The Dramatic Works of John Dryden, Volume 1 eBook

This eBook from the Gutenberg Project consists of approximately 442 pages of information about The Dramatic Works of John Dryden, Volume 1.

The Dramatic Works of John Dryden, Volume 1 eBook

This eBook from the Gutenberg Project consists of approximately 442 pages of information about The Dramatic Works of John Dryden, Volume 1.

The indelicacy of the stage, being, in its earliest period, merely the coarse gross raillery of a barbarous age, was probably of no greater injury to the morals of the audience, than it is to those of the lower ranks of society, with whom similar language is everywhere admitted as wit and humour.  During the reigns of James I. and Charles I. this licence was gradually disappearing.  In the domination of the fanatics, which succeeded, matters were so much changed, that, far from permitting the use of indelicate or profane allusions, they wrapped up not only their most common temporal affairs, but even their very crimes and vices, in the language of their spiritual concerns.  Luxury was using the creature; avarice was seeking experiences; insurrection was putting the hand to the plough; actual rebellion, fighting the good fight; and regicide, doing the great work of the Lord.

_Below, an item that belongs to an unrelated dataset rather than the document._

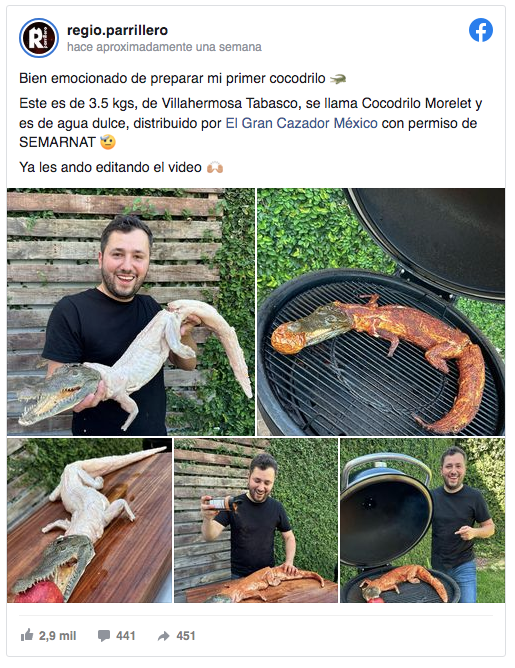
Task: Open photo of man holding raw crocodile
Action: [x=131, y=312]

This vocabulary became grievously unfashionable at the Reformation, and was at once swept away by the torrent of irreligion, blasphemy, and indecency, which were at that period deemed necessary to secure conversation against the imputation of disloyalty and fanaticism.  The court of Cromwell, if lampoons can be believed, was not much less vicious than that of Charles II., but it was less scandalous; and, as Dryden himself expresses it,

  “The sin was of our native growth, ’tis true;
  The scandal of the sin was wholly new. 
  Misses there were, but modestly concealed,
  Whitehall the naked Goddess first revealed;
  Who standing, as at Cyprus, in her shrine,
  The strumpet was adored with rites divine.”

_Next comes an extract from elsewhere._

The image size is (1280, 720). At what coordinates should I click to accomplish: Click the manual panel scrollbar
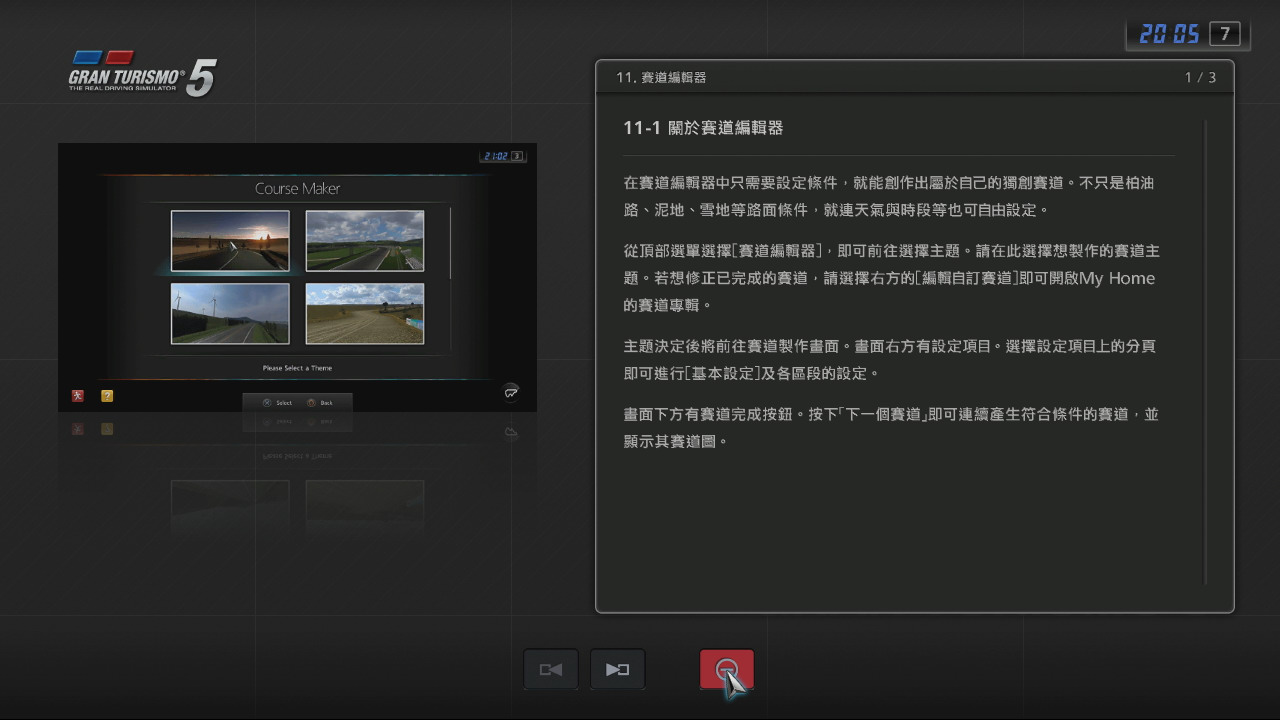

This torrent of licentiousness had begun in some degree to abate, even upon the accession of James II., whose manners did not encourage the same general licence as those of Charles.  But after the Revolution, when an affectation of profligacy was no longer deemed a necessary attribute of loyalty, and when it began to be thought possible that a man might have some respect for religion without being a republican, or even a fanatic, the licence of the stage was generally esteemed a nuisance.  It then happened, as is not uncommon, that those, most bustling and active to correct public abuses, were men whose intentions may, without doing them injury, be estimated more highly than their talents.  Thus, Sir Richard Blackmore, a grave physician, residing and practising on the sober side of Temple-Bar, was the first who professed to reform the spreading pest of poetical licentiousness, and to correct such men as Dryden, Congreve, and Wycherly.  This worthy person, compassionating the state to which poetry was reduced by his contemporaries, who used their wit “in opposition to religion, and to the destruction of virtue and good manners in the world,” resolved to rescue the Muses from this unworthy thraldom, “to restore them to their sweet and chaste mansions, and to engage them in an employment suited to their dignity.”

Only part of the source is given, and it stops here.